Some two-thirds of migrating birds move at night, flying too high to be identified. The Swiss ornithological centre at Sempach is studying migration by observing birds as they fly across the moon's disk. Observing the moon through a telescope it is possible to see a bird every so often and from observations over fixed time periods it is possible to deduce the amount of migration activity. Started in 1994, this international project has already collected much data on migration in the Alpine region. As from 1996 the study has been extended to the Mediterranean, particularly in Italy, to understand how birds coming from Africa to Europe cross the sea, go up the peninsula and then tackle the Alps. LIPU is collaborating in this project with other organisations and is asking for help from ornithologists and birdwatchers. During periods of full moon, from March to October, it is quite easy to gather data, with just some report forms, a good telescope, hot coffee and a few friends for company.


LIPU is urgently bringing serious risks to important areas in Puglia to the attention of the Ministry of the Environment. Some 6000 hectares in extent, they include rare coastal habitats and wetlands at the mouths of the Candelaro and the Ofanto. They have been proposed as future Zones of Special Protection but at present they are at risk of being reclaimed for agricultural purposes. At a time when powerful interests which are intent on exploitation are becoming even more audacious LIPU is urgently pressing the authorities to be vigilant.


It is time once again for our annual camp for the study and protection of raptors. It is a long running LIPU project against the illegal shooting of honey buzzards, storks and other species which, in spring, concentrate at the Strait of Messina in order to reach their breeding areas. In collaboration with other protection organisations, the project is supported by the Ministry of the Environment and Agricultural Policy. Volunteers count and identify the migrating birds and also give support to the Police and State Forest Guards. If you want to help to protect these migrants you can participate from 24 April to 23 May. Information from Rino Esposito - Tel. (Italy)03389217764 - 0817374957 or from LIPU Tel. (Italy)0521273043


With spring comes once again the liberation of raptors which have been rehabilitated at LIPU centres. On 9 March there will be an event at the La Fagiana Wildlife Recuperation Centre where herons, gulls and owls will regain their freedom. On 21 March at three reserves in Lombardia there will be big events to welcome the Swallow, a symbol of nature without frontiers. On 13 June there will be visits to a stork's nest at Mairano di Noviglio, very close to the Lacchiarella LIPU reserve. LIPU: Via Monte Grappa 18, 20124 Milano - Tel: 02. 29004366


Anna Rita Golfrè Andreasi

The story of Boscone island goes back to twenty years ago. Before then no-one was really aware of the richness of its environment and bird life, but fortunately a local branch of LIPU had been instrumental in its protection. The first few years were spent in battling with the bureaucrats but eventually, in 1983, Boscone was added to the list of nature reserves in Lombardy and then in 1985 the Ministry of Agriculture and Forests declared it to be a wetland of international importance. At least a hundred species of birds have been observed there, including about a thousand breeding pairs of Night Herons and Little Egrets, the largest and most spectacular colony in the province.

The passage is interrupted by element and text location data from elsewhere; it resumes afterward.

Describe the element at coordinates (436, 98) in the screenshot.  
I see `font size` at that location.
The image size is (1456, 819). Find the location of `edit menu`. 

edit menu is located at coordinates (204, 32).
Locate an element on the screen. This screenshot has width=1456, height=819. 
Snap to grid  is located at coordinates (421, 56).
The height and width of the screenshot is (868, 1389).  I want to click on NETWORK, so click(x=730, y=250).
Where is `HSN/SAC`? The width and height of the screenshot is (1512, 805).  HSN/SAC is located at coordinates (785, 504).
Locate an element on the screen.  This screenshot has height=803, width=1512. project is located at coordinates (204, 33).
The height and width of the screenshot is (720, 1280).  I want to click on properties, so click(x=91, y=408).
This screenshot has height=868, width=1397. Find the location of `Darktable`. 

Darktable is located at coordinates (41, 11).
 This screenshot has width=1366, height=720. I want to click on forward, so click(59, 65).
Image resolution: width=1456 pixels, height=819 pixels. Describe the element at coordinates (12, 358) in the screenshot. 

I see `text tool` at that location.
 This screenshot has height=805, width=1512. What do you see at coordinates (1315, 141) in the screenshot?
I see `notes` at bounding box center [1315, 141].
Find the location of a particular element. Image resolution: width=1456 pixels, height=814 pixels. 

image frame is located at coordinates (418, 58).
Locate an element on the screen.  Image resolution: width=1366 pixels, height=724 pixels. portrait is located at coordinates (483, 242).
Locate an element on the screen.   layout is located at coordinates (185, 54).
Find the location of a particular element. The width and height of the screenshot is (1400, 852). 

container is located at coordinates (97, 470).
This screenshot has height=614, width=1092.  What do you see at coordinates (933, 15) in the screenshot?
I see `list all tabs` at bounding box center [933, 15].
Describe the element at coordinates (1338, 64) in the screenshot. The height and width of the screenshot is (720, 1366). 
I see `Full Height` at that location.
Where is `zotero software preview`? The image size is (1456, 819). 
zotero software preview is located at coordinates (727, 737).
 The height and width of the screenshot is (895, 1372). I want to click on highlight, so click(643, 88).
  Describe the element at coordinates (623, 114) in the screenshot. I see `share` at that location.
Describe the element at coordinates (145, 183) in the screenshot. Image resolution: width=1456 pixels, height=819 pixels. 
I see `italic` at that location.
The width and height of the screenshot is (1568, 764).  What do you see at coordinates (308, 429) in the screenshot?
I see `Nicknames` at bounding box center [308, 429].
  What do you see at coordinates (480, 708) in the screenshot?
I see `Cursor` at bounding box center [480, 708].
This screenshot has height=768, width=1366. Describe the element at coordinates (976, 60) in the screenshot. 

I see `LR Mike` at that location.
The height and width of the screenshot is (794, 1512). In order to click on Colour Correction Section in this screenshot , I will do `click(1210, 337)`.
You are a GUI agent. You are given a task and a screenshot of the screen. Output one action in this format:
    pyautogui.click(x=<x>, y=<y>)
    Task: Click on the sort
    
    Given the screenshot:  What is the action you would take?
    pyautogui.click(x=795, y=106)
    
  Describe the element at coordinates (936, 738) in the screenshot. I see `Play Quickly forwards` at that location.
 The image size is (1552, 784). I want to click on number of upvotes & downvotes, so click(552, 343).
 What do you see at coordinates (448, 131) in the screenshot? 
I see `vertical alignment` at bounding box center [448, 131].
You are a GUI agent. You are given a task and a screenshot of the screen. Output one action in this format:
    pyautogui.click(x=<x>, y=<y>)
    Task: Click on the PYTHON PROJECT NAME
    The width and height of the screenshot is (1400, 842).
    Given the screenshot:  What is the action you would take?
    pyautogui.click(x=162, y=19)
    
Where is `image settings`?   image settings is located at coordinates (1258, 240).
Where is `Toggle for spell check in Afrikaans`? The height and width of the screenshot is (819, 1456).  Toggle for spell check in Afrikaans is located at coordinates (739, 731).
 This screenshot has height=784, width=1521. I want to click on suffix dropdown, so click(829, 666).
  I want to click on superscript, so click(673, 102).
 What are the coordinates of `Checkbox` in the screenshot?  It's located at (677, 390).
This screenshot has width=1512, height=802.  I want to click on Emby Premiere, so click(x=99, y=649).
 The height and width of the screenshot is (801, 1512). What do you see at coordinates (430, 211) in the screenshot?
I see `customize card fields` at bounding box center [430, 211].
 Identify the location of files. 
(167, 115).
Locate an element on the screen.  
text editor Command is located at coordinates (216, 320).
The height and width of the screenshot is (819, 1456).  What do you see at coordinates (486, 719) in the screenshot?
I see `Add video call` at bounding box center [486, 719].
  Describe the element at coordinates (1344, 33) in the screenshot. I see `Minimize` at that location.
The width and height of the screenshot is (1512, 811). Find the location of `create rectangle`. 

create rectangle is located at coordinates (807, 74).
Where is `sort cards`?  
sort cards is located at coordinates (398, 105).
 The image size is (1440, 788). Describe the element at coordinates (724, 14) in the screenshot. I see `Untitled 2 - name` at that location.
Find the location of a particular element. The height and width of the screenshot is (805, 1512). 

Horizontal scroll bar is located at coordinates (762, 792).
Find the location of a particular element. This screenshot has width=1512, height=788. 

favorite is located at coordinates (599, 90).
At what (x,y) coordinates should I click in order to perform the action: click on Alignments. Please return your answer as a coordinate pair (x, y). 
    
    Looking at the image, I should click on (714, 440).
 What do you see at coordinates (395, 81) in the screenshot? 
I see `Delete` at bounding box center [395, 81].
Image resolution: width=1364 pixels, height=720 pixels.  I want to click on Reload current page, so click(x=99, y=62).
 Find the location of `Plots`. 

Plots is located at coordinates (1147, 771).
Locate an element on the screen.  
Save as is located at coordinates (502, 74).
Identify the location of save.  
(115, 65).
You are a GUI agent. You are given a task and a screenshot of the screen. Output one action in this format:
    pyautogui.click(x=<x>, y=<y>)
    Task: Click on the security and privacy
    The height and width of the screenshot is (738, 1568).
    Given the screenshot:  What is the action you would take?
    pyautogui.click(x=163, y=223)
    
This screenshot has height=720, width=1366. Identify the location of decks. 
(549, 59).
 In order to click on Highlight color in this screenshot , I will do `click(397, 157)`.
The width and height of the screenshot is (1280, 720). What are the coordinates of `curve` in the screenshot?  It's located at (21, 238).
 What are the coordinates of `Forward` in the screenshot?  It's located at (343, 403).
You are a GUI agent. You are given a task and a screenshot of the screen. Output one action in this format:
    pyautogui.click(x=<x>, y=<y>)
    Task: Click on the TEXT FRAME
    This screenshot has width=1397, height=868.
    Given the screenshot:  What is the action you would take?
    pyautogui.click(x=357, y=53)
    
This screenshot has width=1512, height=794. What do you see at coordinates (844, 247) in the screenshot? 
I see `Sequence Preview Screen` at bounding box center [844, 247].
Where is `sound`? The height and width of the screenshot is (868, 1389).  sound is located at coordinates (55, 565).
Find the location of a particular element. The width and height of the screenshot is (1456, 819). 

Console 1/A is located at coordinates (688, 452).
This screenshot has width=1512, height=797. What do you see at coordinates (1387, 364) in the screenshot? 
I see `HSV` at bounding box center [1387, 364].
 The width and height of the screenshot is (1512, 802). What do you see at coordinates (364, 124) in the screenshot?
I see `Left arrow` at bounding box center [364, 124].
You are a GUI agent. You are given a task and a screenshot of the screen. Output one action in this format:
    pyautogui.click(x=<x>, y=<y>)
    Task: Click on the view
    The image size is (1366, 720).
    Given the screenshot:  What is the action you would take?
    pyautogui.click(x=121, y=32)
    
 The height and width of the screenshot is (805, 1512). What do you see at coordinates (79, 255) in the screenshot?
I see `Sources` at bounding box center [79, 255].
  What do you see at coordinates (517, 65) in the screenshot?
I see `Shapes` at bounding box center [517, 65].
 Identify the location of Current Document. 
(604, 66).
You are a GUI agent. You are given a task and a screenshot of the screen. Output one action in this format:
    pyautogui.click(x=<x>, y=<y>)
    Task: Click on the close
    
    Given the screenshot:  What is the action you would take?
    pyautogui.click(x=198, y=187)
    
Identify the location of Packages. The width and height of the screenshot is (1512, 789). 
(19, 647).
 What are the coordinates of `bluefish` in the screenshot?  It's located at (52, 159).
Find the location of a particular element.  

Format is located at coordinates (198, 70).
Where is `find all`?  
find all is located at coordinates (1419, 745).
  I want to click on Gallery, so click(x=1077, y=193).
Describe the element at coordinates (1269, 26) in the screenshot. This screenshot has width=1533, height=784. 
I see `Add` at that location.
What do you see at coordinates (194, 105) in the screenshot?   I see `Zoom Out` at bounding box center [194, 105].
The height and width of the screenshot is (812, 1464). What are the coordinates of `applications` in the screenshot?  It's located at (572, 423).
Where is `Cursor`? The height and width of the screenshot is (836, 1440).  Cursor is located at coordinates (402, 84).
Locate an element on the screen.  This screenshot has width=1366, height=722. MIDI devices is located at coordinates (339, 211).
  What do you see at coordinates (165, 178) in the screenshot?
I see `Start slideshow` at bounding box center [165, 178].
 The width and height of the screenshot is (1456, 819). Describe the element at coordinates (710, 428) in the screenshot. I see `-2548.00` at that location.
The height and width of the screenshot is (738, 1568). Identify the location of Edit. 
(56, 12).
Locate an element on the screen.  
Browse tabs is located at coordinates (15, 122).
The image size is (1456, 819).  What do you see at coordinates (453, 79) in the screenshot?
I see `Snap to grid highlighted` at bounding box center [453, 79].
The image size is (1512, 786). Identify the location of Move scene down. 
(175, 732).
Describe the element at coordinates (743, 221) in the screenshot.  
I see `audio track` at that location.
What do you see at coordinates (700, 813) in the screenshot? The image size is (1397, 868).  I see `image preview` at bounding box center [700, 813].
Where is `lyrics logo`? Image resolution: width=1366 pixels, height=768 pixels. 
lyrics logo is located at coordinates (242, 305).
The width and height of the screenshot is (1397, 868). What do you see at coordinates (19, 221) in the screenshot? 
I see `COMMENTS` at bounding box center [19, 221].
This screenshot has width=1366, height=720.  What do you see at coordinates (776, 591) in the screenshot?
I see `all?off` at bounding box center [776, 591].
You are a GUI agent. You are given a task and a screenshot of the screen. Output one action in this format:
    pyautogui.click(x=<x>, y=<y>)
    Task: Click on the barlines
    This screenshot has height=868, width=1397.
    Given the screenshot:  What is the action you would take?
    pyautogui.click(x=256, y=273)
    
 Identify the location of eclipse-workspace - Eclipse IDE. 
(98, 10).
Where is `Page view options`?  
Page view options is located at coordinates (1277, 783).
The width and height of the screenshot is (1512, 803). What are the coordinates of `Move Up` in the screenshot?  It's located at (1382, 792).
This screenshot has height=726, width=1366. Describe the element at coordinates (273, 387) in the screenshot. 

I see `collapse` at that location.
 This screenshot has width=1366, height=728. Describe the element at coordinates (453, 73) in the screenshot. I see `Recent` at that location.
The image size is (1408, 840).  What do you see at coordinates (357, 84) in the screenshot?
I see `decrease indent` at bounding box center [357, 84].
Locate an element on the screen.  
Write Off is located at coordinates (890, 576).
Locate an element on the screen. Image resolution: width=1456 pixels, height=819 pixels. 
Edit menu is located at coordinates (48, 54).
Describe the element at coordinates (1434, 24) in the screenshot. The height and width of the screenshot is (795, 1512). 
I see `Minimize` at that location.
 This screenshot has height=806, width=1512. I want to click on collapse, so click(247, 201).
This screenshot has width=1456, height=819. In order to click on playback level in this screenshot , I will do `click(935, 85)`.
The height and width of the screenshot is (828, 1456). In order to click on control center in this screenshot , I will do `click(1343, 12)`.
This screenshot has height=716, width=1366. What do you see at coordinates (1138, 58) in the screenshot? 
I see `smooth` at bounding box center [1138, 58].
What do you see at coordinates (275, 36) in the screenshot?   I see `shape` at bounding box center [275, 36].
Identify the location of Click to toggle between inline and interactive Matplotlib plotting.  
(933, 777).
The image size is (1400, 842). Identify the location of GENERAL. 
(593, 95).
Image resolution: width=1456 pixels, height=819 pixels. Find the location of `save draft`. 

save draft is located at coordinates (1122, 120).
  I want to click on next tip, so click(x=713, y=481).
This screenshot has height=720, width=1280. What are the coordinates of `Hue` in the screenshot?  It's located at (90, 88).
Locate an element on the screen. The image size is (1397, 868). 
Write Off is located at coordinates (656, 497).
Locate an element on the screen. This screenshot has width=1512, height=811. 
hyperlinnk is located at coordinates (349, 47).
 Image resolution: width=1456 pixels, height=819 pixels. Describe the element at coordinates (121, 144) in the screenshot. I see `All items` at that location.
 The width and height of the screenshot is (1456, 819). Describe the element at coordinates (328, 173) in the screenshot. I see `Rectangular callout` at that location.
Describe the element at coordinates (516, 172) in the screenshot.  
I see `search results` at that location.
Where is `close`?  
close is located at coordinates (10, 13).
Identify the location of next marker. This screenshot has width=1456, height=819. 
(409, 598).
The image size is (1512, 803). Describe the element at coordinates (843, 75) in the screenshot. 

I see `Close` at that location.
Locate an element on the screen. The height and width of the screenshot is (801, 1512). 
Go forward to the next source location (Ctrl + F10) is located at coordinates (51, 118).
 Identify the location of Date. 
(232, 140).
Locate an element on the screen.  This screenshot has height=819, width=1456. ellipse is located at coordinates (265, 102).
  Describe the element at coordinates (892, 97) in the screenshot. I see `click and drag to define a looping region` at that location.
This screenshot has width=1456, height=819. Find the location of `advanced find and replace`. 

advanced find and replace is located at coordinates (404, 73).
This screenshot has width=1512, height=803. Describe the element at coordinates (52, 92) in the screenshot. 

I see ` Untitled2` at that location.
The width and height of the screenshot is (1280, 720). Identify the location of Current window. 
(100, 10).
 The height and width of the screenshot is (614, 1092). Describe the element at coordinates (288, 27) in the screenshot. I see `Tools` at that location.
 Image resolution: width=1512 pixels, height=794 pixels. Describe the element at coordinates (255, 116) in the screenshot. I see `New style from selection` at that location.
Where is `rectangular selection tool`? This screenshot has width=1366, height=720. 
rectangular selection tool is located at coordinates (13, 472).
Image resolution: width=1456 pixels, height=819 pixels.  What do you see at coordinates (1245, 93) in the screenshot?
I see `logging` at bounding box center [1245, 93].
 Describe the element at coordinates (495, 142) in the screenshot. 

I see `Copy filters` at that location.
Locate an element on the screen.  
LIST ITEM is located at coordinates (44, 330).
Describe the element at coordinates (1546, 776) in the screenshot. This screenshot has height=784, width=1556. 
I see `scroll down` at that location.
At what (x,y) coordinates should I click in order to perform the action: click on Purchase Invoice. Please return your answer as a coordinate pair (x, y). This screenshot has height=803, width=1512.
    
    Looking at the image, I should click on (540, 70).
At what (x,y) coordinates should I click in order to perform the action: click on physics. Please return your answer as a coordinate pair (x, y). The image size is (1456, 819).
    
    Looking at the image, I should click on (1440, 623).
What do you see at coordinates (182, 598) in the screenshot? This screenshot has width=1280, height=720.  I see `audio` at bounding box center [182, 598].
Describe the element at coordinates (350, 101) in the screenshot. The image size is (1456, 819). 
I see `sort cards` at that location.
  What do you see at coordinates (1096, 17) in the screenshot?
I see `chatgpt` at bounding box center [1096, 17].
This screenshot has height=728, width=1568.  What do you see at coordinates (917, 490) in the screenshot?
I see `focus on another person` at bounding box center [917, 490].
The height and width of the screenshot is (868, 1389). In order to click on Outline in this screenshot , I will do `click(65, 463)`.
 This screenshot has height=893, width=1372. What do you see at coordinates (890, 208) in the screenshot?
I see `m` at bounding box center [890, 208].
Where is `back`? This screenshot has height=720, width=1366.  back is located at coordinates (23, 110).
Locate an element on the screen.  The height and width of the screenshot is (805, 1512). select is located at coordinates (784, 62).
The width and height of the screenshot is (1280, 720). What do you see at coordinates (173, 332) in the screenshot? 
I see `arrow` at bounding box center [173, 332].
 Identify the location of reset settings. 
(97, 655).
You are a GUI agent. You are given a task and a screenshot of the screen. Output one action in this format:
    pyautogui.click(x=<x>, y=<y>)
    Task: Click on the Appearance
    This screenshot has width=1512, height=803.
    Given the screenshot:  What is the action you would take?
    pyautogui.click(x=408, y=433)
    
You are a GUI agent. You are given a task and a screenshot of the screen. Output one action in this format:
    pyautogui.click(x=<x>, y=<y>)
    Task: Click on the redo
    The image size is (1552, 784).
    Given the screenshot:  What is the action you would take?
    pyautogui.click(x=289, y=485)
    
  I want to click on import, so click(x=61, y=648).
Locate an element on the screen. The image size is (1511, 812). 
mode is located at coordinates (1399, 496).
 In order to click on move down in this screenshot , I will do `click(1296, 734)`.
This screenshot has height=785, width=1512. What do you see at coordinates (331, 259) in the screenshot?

The Lombardy Regional authority has entrusted the direct management of the reserve to the LIPU branch of Mantova. Their work has been largely concerned with the protection and management of woodland as, of the 200 hectares of the reserve, about half is natural woodland. A small lake has been created and water channels connecting to the Po have been cleared. These channels had silted up and Boscone was being deprived of the water needed by so many species of water birds.

Educational work has been undertaken in schools, libraries and cultural groups, and various publications have been produced; three booklets on the reserve, a collection of slides, an illustrated book, a video and leaflets. Recently an educational walk has been opened, complete with panels explaining the animal life of the Isola Boscone and what is to be seen from the various observation points. The Reserve is open from May to September: booking by telephone:0386.41611.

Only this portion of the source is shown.